Bayesian optimization for a Light GBM Model

Asked 8/5, 2019 at 14:48 Answered 19/1, 2021 at 15:30

python pandas bayesian hyperparameters lightgbm

I am able to successfully improve the performance of my XGBoost model through Bayesian optimization, but the best I can achieve through Bayesian optimization when using Light GBM (my preferred choice) is worse than what I was able to achieve by using it’s default hyper-parameters and following the standard early stopping approach.

When tuning via Bayesian optimization, I have been sure to include the algorithm’s default hyper-parameters in the search surface, for reference purposes.

The code below shows the RMSE from the Light GBM model with default hyper-parameters using seaborn’s diamonds dataframe as an example of my workings:

#pip install bayesian-optimization

import seaborn as sns
from sklearn.model_selection import train_test_split
import lightgbm as lgb
from bayes_opt import BayesianOptimization

df = sns.load_dataset('diamonds')

df["color"] = df["color"].astype('category')
df["color_cat"] = df["color"].cat.codes
df = df.drop(["color"],axis = 1)

df["cut"] = df["cut"].astype('category')
df["cut_cat"] = df["cut"].cat.codes
df = df.drop(["cut"],axis = 1)

df["clarity"] = df["clarity"].astype('category')
df["clarity_cat"] = df["clarity"].cat.codes
df = df.drop(["clarity"],axis = 1)

y = df['price']
X = df.drop(['price'], axis=1)

seed = 7
test_size = 0.3
X_train, X_test, y_train, y_test = train_test_split(X, y, test_size=test_size,random_state=seed)

train_lgb = lgb.Dataset(X_train, y_train)
eval_lgb = lgb.Dataset(X_test, y_test, reference = train_lgb)

params = { 'objective': 'regression',
  'metric': 'RMSE',
  'learning_rate': 0.02}
lgb_reg = lgb.train(params, train_lgb, num_boost_round = 10000, early_stopping_rounds=50, verbose_eval = 100, valid_sets=eval_lgb)

Results

OUT:
Training until validation scores don't improve for 50 rounds.
Early stopping, best iteration is:
[1330 (n_estimators)] valid_0's rmse: 538.728

Here my attempt to implement Bayesian Optimization and the resulting RMSE values:

def modelFitter(colsampleByTree, subsample,maxDepth, num_leaves):   
    model = lgb.LGBMRegressor(learning_rate=0.02, n_estimators=10000, max_depth=maxDepth.astype("int32"), subsample=subsample, colsample_bytree=colsampleByTree,num_leaves=num_leaves.astype("int32"))

    evalSet  = [(X_test, y_test)]
    model.fit(X_train, y_train, eval_metric="rmse", eval_set=evalSet, early_stopping_rounds=50, verbose=False)

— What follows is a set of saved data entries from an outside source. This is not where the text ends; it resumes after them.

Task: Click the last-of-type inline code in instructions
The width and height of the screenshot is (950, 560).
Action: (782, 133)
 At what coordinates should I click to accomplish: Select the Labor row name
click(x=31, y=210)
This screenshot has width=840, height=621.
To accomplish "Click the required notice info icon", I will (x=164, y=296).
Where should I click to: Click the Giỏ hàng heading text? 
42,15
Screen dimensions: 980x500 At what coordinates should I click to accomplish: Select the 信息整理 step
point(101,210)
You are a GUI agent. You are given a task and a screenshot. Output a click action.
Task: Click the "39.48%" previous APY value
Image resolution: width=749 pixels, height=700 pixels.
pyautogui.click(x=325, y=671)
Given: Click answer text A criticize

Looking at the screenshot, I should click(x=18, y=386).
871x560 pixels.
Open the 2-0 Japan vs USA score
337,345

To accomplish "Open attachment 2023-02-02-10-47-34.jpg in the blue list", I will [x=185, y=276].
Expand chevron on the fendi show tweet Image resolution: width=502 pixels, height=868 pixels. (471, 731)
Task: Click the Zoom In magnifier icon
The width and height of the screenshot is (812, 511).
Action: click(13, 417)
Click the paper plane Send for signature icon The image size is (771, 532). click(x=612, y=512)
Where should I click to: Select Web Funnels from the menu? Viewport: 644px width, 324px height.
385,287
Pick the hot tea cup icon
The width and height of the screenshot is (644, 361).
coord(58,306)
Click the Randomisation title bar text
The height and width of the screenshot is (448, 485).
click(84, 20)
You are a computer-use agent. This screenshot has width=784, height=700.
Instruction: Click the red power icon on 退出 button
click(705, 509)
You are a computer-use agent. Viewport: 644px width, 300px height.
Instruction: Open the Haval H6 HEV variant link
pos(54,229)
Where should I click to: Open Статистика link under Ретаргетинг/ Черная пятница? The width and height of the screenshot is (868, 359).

    bestScore = model.best_score_[list(model.best_score_.keys())[0]]['rmse']

    return -bestScore

# Bounded region of parameter space
pbounds = {'colsampleByTree': (0.8,1.0), 'subsample': (0.8,1.0), 'maxDepth': (2,5), 'num_leaves': (24, 45)}

optimizer = BayesianOptimization(
    f=modelFitter,
    pbounds=pbounds,
    random_state=1)

optimizer.maximize(init_points=5,n_iter=5)  #n_iter=bayesian, init_points=random

Results

iter    |  target   | colsam... | maxDepth  | num_le... | subsample |
-------------------------------------------------------------------------
|  1        | -548.7    |  0.8834   |  4.161    |  24.0     |  0.8605   |
|  2        | -642.4    |  0.8294   |  2.277    |  27.91    |  0.8691   |
|  3        | -583.5    |  0.8794   |  3.616    |  32.8     |  0.937    |
|  4        | -548.7    |  0.8409   |  4.634    |  24.58    |  0.9341   |
|  5        | -583.5    |  0.8835   |  3.676    |  26.95    |  0.8396   |
|  6        | -548.7    |  0.8625   |  4.395    |  24.29    |  0.8968   |
|  7        | -548.7    |  0.8435   |  4.603    |  24.42    |  0.9298   |
|  8        | -551.5    |  0.9271   |  4.266    |  24.11    |  0.8035   |
|  9        | -548.7    |  0.8      |  4.11     |  24.08    |  1.0      |
|  10       | -548.7    |  0.8      |  4.44     |  24.45    |  0.9924   |

The RMSE (-1 x “target”) generated during Bayesian optimization should be better than that generated by the default values of LightGBM but I cannot achieve a better RMSE (looking for better/higher than -538.728 achieved through the above mentioned “normal” early stopping process).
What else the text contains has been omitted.